Create a new pipeline
Start from scratch
If you can’t find a proper pipeline in community, you could create a pipeline by your self. In Learning Nextflow section of these guidelines you can find a lot of material on working with nextflow. However, the most interesting feature in nextflow is the DSL2 syntax: with it, you can re-use modules in which calculations steps are defined by the community. In such way, you can avoid to write a full pipeline from yourself.

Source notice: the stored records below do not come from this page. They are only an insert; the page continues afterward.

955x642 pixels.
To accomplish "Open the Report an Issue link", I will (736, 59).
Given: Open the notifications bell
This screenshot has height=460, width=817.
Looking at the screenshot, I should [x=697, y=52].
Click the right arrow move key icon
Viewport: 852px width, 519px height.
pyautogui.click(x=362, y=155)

The minimal set of files required to have a pipeline is to have locally
main.nf, nextflow.config and modules.json inside your project folder.
You should have also a modules directory inside your project:
mkdir -p my-new-pipeline/modules
cd my-new-pipeline
touch main.nf nextflow.config modules.json README.md .nf-core.yml
Next you have to edit modules.json in order to have minimal information:
{
"name": "<your pipeline name>",
"homePage": "<your pipeline repository URL>",
"repos": { }
}
Without this requisites you will not be able to add community modules to your
pipelines using nf-core/tools.
Tip
It’s a good idea to track your pipeline with a CVS software like git
Hint
You could also create a new pipeline using the nf-core template:
nf-core pipelines create
This utility command will configure a pipeline to be submitted to the nf-core
community or let you to customize all the options to include in a pipeline that
can be kept private or stand-alone (not to be submitted to the community).

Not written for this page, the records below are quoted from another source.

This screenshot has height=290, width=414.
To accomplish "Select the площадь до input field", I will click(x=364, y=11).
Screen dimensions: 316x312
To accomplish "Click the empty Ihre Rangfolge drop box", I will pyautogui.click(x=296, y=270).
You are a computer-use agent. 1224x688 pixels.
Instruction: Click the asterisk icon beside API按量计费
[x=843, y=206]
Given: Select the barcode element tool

Please see the join the community
section and get in contact with the developers if you plan to contribute to the
community.
Browsing modules list
You can get a list of modules by using nf-core/tools (see here
how you can install it):
nf-core modules list remote
You could also browse modules inside a different repository and branch, for example:
nf-core modules --github-repository https://github.com/cnr-ibba/nf-modules.git \
--branch master list remote
Hint
You can work to a new module and make a pull request to add it to the community. See Custom pipeline modules section to work with custom modules. See also nf-core guidelines to understand how you could contribute to the community.

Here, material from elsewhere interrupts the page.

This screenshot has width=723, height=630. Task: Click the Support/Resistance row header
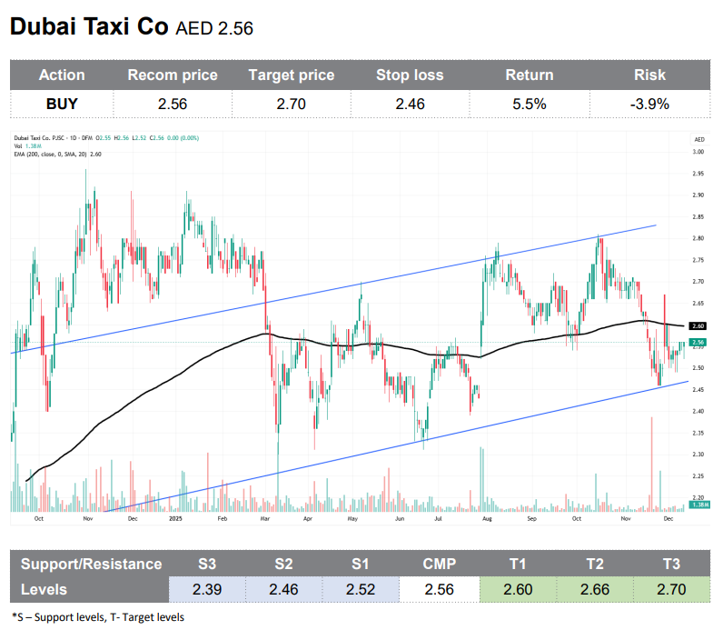(91, 564)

Adding a module to a pipeline
You can download and add a module to your pipeline using nf-core/tools:
nf-core modules install --dir . fastqc
Note
The --dir . option is optional, the default installation path is the CWD
(that need to be your pipeline source directory)
Hint
If you don’t provide the module, nf-core will search
and prompt for for a module in nf-core/modules GitHub repository
Add a simple workflow
In order to have a minimal pipeline, you need to add at least an unnamed workflow
to your pipeline. Moreover, you should declare the input channels and the modules
or the processes you plan to use. Suppose to create a minimal pipeline to do a fastqc
analysis on a set of reads. You can install the fastqc module as described
above and then add a workflow like this in your main.nf:
// Declare syntax version
nextflow.enable.dsl=2
include { FASTQC } from './modules/nf-core/fastqc/main'
workflow {
reads_ch = Channel.fromFilePairs(params.input, checkIfExists: true)
.map { it ->
[[id: it[1][0].baseName], it[1]]
}
// .view()
FASTQC(reads_ch)
}
In this case FASTQC expect to receive a channel with meta information, so
this is why we create an input channel and then we add meta relying on file names.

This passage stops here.